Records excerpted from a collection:
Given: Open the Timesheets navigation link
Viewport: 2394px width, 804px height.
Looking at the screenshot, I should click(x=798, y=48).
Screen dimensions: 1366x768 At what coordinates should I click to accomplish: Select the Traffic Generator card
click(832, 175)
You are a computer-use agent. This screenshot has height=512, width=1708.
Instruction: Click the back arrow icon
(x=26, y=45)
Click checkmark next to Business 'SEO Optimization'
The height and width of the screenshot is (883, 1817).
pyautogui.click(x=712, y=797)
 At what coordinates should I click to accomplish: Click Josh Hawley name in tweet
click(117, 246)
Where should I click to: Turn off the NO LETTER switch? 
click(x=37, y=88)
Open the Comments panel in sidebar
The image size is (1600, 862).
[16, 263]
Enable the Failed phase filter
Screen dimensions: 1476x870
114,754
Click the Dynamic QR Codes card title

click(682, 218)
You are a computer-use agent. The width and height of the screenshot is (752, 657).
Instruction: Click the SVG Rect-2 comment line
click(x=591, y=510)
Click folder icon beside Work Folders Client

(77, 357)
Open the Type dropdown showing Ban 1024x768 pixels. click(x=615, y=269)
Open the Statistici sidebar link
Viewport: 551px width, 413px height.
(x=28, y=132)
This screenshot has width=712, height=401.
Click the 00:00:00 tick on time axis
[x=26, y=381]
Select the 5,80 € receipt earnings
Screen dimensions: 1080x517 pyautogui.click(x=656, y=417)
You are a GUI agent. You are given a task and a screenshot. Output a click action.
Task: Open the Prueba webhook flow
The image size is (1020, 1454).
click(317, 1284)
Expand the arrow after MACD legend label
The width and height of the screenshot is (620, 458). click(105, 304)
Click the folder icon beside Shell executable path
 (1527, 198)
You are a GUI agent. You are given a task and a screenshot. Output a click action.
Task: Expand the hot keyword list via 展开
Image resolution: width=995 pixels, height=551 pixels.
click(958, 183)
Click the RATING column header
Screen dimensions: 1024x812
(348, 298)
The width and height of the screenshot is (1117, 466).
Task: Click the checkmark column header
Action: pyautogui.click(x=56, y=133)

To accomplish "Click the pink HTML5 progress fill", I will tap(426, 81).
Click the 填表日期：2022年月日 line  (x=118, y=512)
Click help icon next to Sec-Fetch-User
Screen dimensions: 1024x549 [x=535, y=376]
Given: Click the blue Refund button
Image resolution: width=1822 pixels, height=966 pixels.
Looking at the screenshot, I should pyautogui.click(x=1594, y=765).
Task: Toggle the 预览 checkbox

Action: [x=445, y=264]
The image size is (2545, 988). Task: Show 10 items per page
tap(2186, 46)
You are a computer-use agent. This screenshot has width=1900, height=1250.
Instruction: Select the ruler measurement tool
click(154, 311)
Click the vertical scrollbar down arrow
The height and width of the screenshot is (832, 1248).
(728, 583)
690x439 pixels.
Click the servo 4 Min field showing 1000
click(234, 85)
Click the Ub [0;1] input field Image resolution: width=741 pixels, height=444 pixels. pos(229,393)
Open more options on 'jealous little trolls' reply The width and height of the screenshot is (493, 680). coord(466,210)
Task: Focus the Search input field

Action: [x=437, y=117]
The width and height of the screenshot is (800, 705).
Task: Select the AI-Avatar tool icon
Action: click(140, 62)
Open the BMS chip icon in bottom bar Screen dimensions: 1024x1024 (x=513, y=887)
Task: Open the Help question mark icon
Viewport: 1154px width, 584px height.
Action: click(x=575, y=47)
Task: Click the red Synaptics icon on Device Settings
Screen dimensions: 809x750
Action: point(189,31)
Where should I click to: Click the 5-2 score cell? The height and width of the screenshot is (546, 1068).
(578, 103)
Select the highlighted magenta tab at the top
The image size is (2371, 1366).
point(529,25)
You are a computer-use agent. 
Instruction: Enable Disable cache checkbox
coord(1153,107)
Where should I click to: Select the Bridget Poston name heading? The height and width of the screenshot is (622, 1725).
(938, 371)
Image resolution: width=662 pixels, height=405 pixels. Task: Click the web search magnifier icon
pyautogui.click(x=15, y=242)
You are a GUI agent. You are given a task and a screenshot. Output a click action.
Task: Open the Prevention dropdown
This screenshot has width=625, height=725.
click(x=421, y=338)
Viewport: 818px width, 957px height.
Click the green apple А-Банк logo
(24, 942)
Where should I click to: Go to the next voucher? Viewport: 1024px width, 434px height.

TASK PROMPT:
Repeat the data in its entirety, exactly as written.

THE ANSWER:
Given: Open the Timesheets navigation link
Viewport: 2394px width, 804px height.
Looking at the screenshot, I should click(x=798, y=48).
Screen dimensions: 1366x768 At what coordinates should I click to accomplish: Select the Traffic Generator card
click(832, 175)
You are a computer-use agent. This screenshot has height=512, width=1708.
Instruction: Click the back arrow icon
(x=26, y=45)
Click checkmark next to Business 'SEO Optimization'
The height and width of the screenshot is (883, 1817).
pyautogui.click(x=712, y=797)
 At what coordinates should I click to accomplish: Click Josh Hawley name in tweet
click(117, 246)
Where should I click to: Turn off the NO LETTER switch? 
click(x=37, y=88)
Open the Comments panel in sidebar
The image size is (1600, 862).
[16, 263]
Enable the Failed phase filter
Screen dimensions: 1476x870
114,754
Click the Dynamic QR Codes card title

click(682, 218)
You are a computer-use agent. The width and height of the screenshot is (752, 657).
Instruction: Click the SVG Rect-2 comment line
click(x=591, y=510)
Click folder icon beside Work Folders Client

(77, 357)
Open the Type dropdown showing Ban 1024x768 pixels. click(x=615, y=269)
Open the Statistici sidebar link
Viewport: 551px width, 413px height.
(x=28, y=132)
This screenshot has width=712, height=401.
Click the 00:00:00 tick on time axis
[x=26, y=381]
Select the 5,80 € receipt earnings
Screen dimensions: 1080x517 pyautogui.click(x=656, y=417)
You are a GUI agent. You are given a task and a screenshot. Output a click action.
Task: Open the Prueba webhook flow
The image size is (1020, 1454).
click(317, 1284)
Expand the arrow after MACD legend label
The width and height of the screenshot is (620, 458). click(105, 304)
Click the folder icon beside Shell executable path
 (1527, 198)
You are a GUI agent. You are given a task and a screenshot. Output a click action.
Task: Expand the hot keyword list via 展开
Image resolution: width=995 pixels, height=551 pixels.
click(958, 183)
Click the RATING column header
Screen dimensions: 1024x812
(348, 298)
The width and height of the screenshot is (1117, 466).
Task: Click the checkmark column header
Action: pyautogui.click(x=56, y=133)

To accomplish "Click the pink HTML5 progress fill", I will tap(426, 81).
Click the 填表日期：2022年月日 line  (x=118, y=512)
Click help icon next to Sec-Fetch-User
Screen dimensions: 1024x549 [x=535, y=376]
Given: Click the blue Refund button
Image resolution: width=1822 pixels, height=966 pixels.
Looking at the screenshot, I should pyautogui.click(x=1594, y=765).
Task: Toggle the 预览 checkbox

Action: [x=445, y=264]
The image size is (2545, 988). Task: Show 10 items per page
tap(2186, 46)
You are a computer-use agent. This screenshot has width=1900, height=1250.
Instruction: Select the ruler measurement tool
click(154, 311)
Click the vertical scrollbar down arrow
The height and width of the screenshot is (832, 1248).
(728, 583)
690x439 pixels.
Click the servo 4 Min field showing 1000
click(234, 85)
Click the Ub [0;1] input field Image resolution: width=741 pixels, height=444 pixels. pos(229,393)
Open more options on 'jealous little trolls' reply The width and height of the screenshot is (493, 680). coord(466,210)
Task: Focus the Search input field

Action: [x=437, y=117]
The width and height of the screenshot is (800, 705).
Task: Select the AI-Avatar tool icon
Action: click(140, 62)
Open the BMS chip icon in bottom bar Screen dimensions: 1024x1024 (x=513, y=887)
Task: Open the Help question mark icon
Viewport: 1154px width, 584px height.
Action: click(x=575, y=47)
Task: Click the red Synaptics icon on Device Settings
Screen dimensions: 809x750
Action: point(189,31)
Where should I click to: Click the 5-2 score cell? The height and width of the screenshot is (546, 1068).
(578, 103)
Select the highlighted magenta tab at the top
The image size is (2371, 1366).
point(529,25)
You are a computer-use agent. 
Instruction: Enable Disable cache checkbox
coord(1153,107)
Where should I click to: Select the Bridget Poston name heading? The height and width of the screenshot is (622, 1725).
(938, 371)
Image resolution: width=662 pixels, height=405 pixels. Task: Click the web search magnifier icon
pyautogui.click(x=15, y=242)
You are a GUI agent. You are given a task and a screenshot. Output a click action.
Task: Open the Prevention dropdown
This screenshot has width=625, height=725.
click(x=421, y=338)
Viewport: 818px width, 957px height.
Click the green apple А-Банк logo
(24, 942)
Where should I click to: Go to the next voucher? Viewport: 1024px width, 434px height.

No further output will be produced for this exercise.